Tià Sastre

Personal information
- Full name: Sebastià Sastre Catalá
- Date of birth: 21 June 1994 (age 31)
- Place of birth: Vilafranca de Bonany, Spain
- Height: 1.72 m (5 ft 7+1⁄2 in)
- Position: Attacking midfielder

Team information
- Current team: Manacor

Youth career
- Mallorca

Senior career*
- Years: Team / Apps / (Gls)
- 2011–2017: Mallorca B / 104 / (3)
- 2011–2016: Mallorca / 4 / (0)
- 2016: → Hospitalet (loan) / 14 / (1)
- 2017–2018: Celta B / 12 / (0)
- 2018–2019: Alcúdia / 33 / (17)
- 2019–2020: Poblense / 22 / (10)
- 2020–2023: Manacor / 69 / (11)
- 2024–: Manacor / 2 / (0)

International career
- 2012: Spain U18 / 1 / (0)

= Tià Sastre =

Spanish footballer

Sebastià "Tià" Sastre Catalá (born 21 June 1994) is a Spanish footballer who plays as an attacking midfielder for Manacor.

==Football career==
Born in Vilafranca de Bonany, Balearic Islands, Sastre grew in the youth ranks of local giants RCD Mallorca. On 14 December 2011, whilst still a junior, he made his official debut with the first team, playing 31 minutes in a 0–1 home loss against Sporting de Gijón for the season's Copa del Rey.

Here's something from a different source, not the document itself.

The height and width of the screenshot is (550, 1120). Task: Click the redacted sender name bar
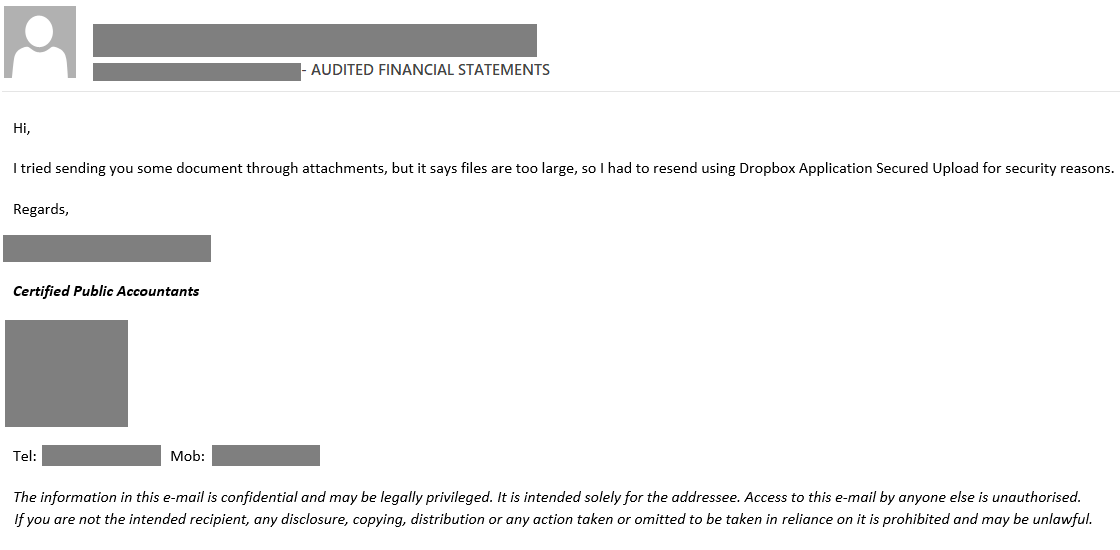tap(314, 40)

Sastre subsequently spent the following campaigns appearing mainly for the reserves in Segunda División B. On 7 June 2015 he made his Segunda División debut, coming on as a late substitute for fellow youth graduate Damià Sabater in a 0–2 away loss against CD Mirandés.

On 29 January 2016, Sastre was loaned to CE L'Hospitalet in the third division, until June. On 28 August of the following year he moved to another reserve team, Celta de Vigo B in the same category.